STATED EXERCISE: Lay out every line of the material below as a numbered list, omitting any blank lines.
start DATA SUPPLIED
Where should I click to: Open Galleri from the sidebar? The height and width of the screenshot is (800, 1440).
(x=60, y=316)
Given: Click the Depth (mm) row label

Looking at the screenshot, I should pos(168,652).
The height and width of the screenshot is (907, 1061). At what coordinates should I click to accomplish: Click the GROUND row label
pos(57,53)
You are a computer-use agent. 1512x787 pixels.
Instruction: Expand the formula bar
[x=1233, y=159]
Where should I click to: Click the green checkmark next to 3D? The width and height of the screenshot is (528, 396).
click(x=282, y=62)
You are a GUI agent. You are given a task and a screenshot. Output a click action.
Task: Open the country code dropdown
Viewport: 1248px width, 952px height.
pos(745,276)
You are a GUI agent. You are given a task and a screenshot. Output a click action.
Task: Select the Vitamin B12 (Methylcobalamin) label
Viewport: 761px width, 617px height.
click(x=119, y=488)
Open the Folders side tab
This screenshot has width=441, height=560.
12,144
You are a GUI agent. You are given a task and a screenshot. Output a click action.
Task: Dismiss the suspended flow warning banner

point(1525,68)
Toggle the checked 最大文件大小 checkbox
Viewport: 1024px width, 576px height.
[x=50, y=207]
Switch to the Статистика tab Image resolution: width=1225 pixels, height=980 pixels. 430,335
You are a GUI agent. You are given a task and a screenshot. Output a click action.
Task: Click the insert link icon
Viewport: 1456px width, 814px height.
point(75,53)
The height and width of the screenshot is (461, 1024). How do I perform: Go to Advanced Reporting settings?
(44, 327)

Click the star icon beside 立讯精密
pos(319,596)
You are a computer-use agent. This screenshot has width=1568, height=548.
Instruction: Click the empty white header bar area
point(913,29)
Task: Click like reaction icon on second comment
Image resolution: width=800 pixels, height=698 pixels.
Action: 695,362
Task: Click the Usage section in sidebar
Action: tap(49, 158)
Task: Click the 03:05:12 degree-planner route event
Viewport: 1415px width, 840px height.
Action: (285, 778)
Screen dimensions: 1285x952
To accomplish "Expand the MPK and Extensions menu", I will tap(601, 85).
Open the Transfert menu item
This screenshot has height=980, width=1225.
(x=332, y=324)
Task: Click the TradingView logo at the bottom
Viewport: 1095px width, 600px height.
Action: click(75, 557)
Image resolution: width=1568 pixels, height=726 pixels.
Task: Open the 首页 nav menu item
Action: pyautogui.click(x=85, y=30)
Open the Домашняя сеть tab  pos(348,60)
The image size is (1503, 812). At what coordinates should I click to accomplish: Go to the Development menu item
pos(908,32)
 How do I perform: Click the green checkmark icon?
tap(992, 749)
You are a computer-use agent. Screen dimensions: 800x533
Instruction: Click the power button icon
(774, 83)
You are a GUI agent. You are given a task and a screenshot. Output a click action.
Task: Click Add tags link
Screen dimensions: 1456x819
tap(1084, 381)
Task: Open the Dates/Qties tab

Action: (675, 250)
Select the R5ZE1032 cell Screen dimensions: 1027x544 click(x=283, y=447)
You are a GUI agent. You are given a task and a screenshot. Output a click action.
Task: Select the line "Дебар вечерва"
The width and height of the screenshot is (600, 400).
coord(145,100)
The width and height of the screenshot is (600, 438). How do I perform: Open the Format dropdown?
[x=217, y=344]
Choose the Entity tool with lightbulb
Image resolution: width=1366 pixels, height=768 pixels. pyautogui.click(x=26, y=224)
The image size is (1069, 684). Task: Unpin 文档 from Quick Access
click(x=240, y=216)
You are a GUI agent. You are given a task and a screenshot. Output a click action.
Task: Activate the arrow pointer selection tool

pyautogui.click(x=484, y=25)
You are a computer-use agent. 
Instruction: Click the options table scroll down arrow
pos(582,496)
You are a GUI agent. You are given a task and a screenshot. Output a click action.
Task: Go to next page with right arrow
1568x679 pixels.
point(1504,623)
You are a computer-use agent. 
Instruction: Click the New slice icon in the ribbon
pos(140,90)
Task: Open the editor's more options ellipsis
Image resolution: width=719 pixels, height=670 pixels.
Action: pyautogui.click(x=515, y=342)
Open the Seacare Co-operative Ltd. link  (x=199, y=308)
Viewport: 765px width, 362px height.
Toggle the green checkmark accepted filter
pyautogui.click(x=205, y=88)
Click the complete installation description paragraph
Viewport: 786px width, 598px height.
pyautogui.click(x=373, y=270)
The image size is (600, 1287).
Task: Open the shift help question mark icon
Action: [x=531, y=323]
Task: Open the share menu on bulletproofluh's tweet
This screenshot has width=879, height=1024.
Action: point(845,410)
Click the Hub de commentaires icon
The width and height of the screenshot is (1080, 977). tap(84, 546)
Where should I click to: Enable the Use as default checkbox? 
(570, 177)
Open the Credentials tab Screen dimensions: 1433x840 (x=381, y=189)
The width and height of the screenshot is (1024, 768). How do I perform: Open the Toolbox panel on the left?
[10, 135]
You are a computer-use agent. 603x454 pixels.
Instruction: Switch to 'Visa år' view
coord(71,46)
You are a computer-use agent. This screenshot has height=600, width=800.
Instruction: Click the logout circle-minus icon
end DATA SUPPLIED
REPLY:
1. Where should I click to: Open Galleri from the sidebar? The height and width of the screenshot is (800, 1440).
2. (x=60, y=316)
3. Given: Click the Depth (mm) row label
4. Looking at the screenshot, I should pos(168,652).
5. The height and width of the screenshot is (907, 1061). At what coordinates should I click to accomplish: Click the GROUND row label
6. pos(57,53)
7. You are a computer-use agent. 1512x787 pixels.
8. Instruction: Expand the formula bar
9. [x=1233, y=159]
10. Where should I click to: Click the green checkmark next to 3D? The width and height of the screenshot is (528, 396).
11. click(x=282, y=62)
12. You are a GUI agent. You are given a task and a screenshot. Output a click action.
13. Task: Open the country code dropdown
14. Viewport: 1248px width, 952px height.
15. pos(745,276)
16. You are a GUI agent. You are given a task and a screenshot. Output a click action.
17. Task: Select the Vitamin B12 (Methylcobalamin) label
18. Viewport: 761px width, 617px height.
19. click(x=119, y=488)
20. Open the Folders side tab
21. This screenshot has width=441, height=560.
22. 12,144
23. You are a GUI agent. You are given a task and a screenshot. Output a click action.
24. Task: Dismiss the suspended flow warning banner
25. point(1525,68)
26. Toggle the checked 最大文件大小 checkbox
27. Viewport: 1024px width, 576px height.
28. [x=50, y=207]
29. Switch to the Статистика tab Image resolution: width=1225 pixels, height=980 pixels. 430,335
30. You are a GUI agent. You are given a task and a screenshot. Output a click action.
31. Task: Click the insert link icon
32. Viewport: 1456px width, 814px height.
33. point(75,53)
34. The height and width of the screenshot is (461, 1024). How do I perform: Go to Advanced Reporting settings?
35. (44, 327)
36. Click the star icon beside 立讯精密
37. pos(319,596)
38. You are a computer-use agent. This screenshot has width=1568, height=548.
39. Instruction: Click the empty white header bar area
40. point(913,29)
41. Task: Click like reaction icon on second comment
42. Image resolution: width=800 pixels, height=698 pixels.
43. Action: 695,362
44. Task: Click the Usage section in sidebar
45. Action: tap(49, 158)
46. Task: Click the 03:05:12 degree-planner route event
47. Viewport: 1415px width, 840px height.
48. Action: (285, 778)
49. Screen dimensions: 1285x952
50. To accomplish "Expand the MPK and Extensions menu", I will tap(601, 85).
51. Open the Transfert menu item
52. This screenshot has height=980, width=1225.
53. (x=332, y=324)
54. Task: Click the TradingView logo at the bottom
55. Viewport: 1095px width, 600px height.
56. Action: click(75, 557)
57. Image resolution: width=1568 pixels, height=726 pixels.
58. Task: Open the 首页 nav menu item
59. Action: pyautogui.click(x=85, y=30)
60. Open the Домашняя сеть tab  pos(348,60)
61. The image size is (1503, 812). At what coordinates should I click to accomplish: Go to the Development menu item
62. pos(908,32)
63.  How do I perform: Click the green checkmark icon?
64. tap(992, 749)
65. You are a computer-use agent. Screen dimensions: 800x533
66. Instruction: Click the power button icon
67. (774, 83)
68. You are a GUI agent. You are given a task and a screenshot. Output a click action.
69. Task: Click Add tags link
70. Screen dimensions: 1456x819
71. tap(1084, 381)
72. Task: Open the Dates/Qties tab
73. Action: (675, 250)
74. Select the R5ZE1032 cell Screen dimensions: 1027x544 click(x=283, y=447)
75. You are a GUI agent. You are given a task and a screenshot. Output a click action.
76. Task: Select the line "Дебар вечерва"
77. The width and height of the screenshot is (600, 400).
78. coord(145,100)
79. The width and height of the screenshot is (600, 438). How do I perform: Open the Format dropdown?
80. [x=217, y=344]
81. Choose the Entity tool with lightbulb
82. Image resolution: width=1366 pixels, height=768 pixels. pyautogui.click(x=26, y=224)
83. The image size is (1069, 684). Task: Unpin 文档 from Quick Access
84. click(x=240, y=216)
85. You are a GUI agent. You are given a task and a screenshot. Output a click action.
86. Task: Activate the arrow pointer selection tool
87. pyautogui.click(x=484, y=25)
88. You are a computer-use agent. 
89. Instruction: Click the options table scroll down arrow
90. pos(582,496)
91. You are a GUI agent. You are given a task and a screenshot. Output a click action.
92. Task: Go to next page with right arrow
93. 1568x679 pixels.
94. point(1504,623)
95. You are a computer-use agent. 
96. Instruction: Click the New slice icon in the ribbon
97. pos(140,90)
98. Task: Open the editor's more options ellipsis
99. Image resolution: width=719 pixels, height=670 pixels.
100. Action: pyautogui.click(x=515, y=342)
101. Open the Seacare Co-operative Ltd. link  (x=199, y=308)
102. Viewport: 765px width, 362px height.
103. Toggle the green checkmark accepted filter
104. pyautogui.click(x=205, y=88)
105. Click the complete installation description paragraph
106. Viewport: 786px width, 598px height.
107. pyautogui.click(x=373, y=270)
108. The image size is (600, 1287).
109. Task: Open the shift help question mark icon
110. Action: [x=531, y=323]
111. Task: Open the share menu on bulletproofluh's tweet
112. This screenshot has width=879, height=1024.
113. Action: point(845,410)
114. Click the Hub de commentaires icon
115. The width and height of the screenshot is (1080, 977). tap(84, 546)
116. Where should I click to: Enable the Use as default checkbox? 
117. (570, 177)
118. Open the Credentials tab Screen dimensions: 1433x840 (x=381, y=189)
119. The width and height of the screenshot is (1024, 768). How do I perform: Open the Toolbox panel on the left?
120. [10, 135]
121. You are a computer-use agent. 603x454 pixels.
122. Instruction: Switch to 'Visa år' view
123. coord(71,46)
124. You are a computer-use agent. This screenshot has height=600, width=800.
125. Instruction: Click the logout circle-minus icon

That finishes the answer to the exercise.